Em surdina, diz-se que tudo está muito mudado. No transporte também. Olhem para dentro do cacilheiro: até onde a vista alcança, toda a gente com um livro na mão, toda a gente a ler! Aqui o vizinho do banco da frente, caixeiro reformado, meu conhecido de vista há uns 30 anos, “enrolado” num clássico policial; na mesma fila, duas senhoras, uma menina, dois moços e três cavalheiros, “navegando” – se a vista não engana e por ordem – um Steinbeck, um Harold Robbins, um Cardoso Pires, a história de um estadista meio conservador, um Saramago, um Reverte, outro Saramago e um tal de que não se consegue ver o título. Nas filas mais atrás, é o mesmo, e igual em todo o barco, predominando as edições de bolso, as narrativas mais curtas, as colectâneas de contos, mas comparecendo igualmente a poesia, o policial, a ficção científica e a banda desenhada. Assim se navega, aqui onde começa o Mar da Palha, nesta carreira e nas outras, entre Cacilhas e o Cais do Sodré, e nos barcos do Barreiro e do Seixal.

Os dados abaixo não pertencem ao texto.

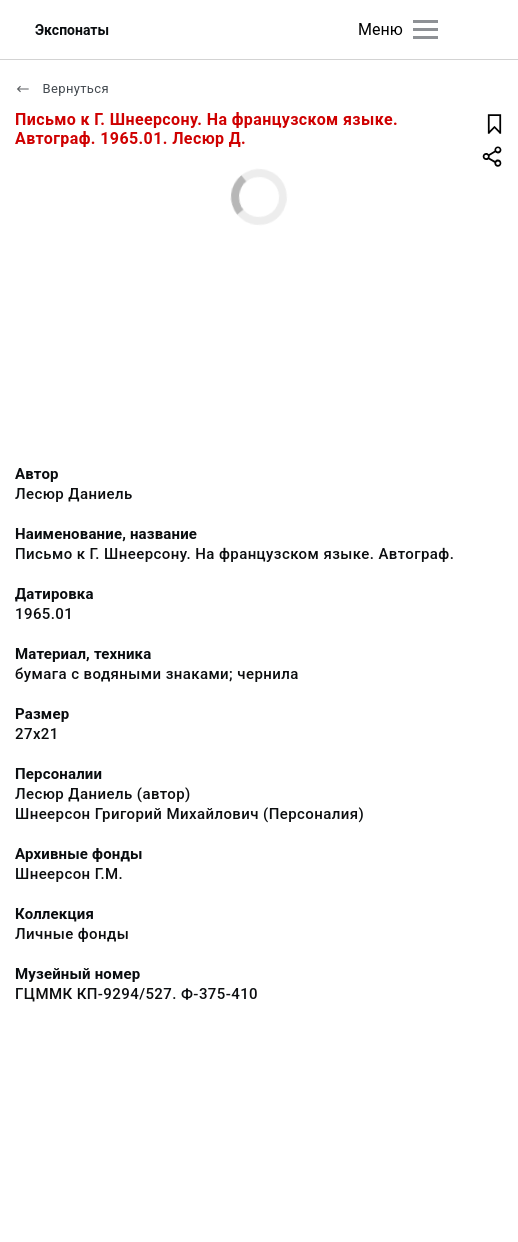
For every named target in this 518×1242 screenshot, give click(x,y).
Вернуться (62, 88)
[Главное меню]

É uma experiência recente, esta biblioteca de levar e trazer. Em terra de grandes arrojos de imaginação e de eficácia concretizadora, o mais complicado foi escolher o nome entre os 7.543 propostos. Ficou “Biblioteca de Viagem” (um nome que, segundo consta, não estava na lista, que, no entanto, ditou o número de livros em circularção - exactamente 7.543 livros.
Por trás deste sucesso, está um princípio muito simples: os cais de embarque, na margem sul, foram transformados em biblioteca, passagem obrigatória para se entrar no barco. Enquanto se espera, pode-se folhear um livro e, depois, levá-lo para consumir no caminho – para lá e, no fim do dia, para cá. Dois números deste sucesso: primeiro, o sistema electrónico de controlo e vigilância, em que foram activadas novas funcionalidades, detectou 3,2% de passageiros sem livro no primeiro dia; segundo, todos os livros levantados de manhã regressaram à base antes da meia-noite do próprio dia.
Não falta quem assegure que vão replicar a “Biblioteca de Viagem” nas redes de comboio e de autocarro da periferia norte de Lisboa.
Em Quinta-Feira da Paixão não se fala noutra coisa.
Com uma pontita de inveja, é verdade, decerto por não ter sido eu o pai da ideia, vou andar por aí, nos dias mais próximos, a dar fé. Não se dê o caso de tudo ser uma brincadeira deste 1º de Abril de 2010.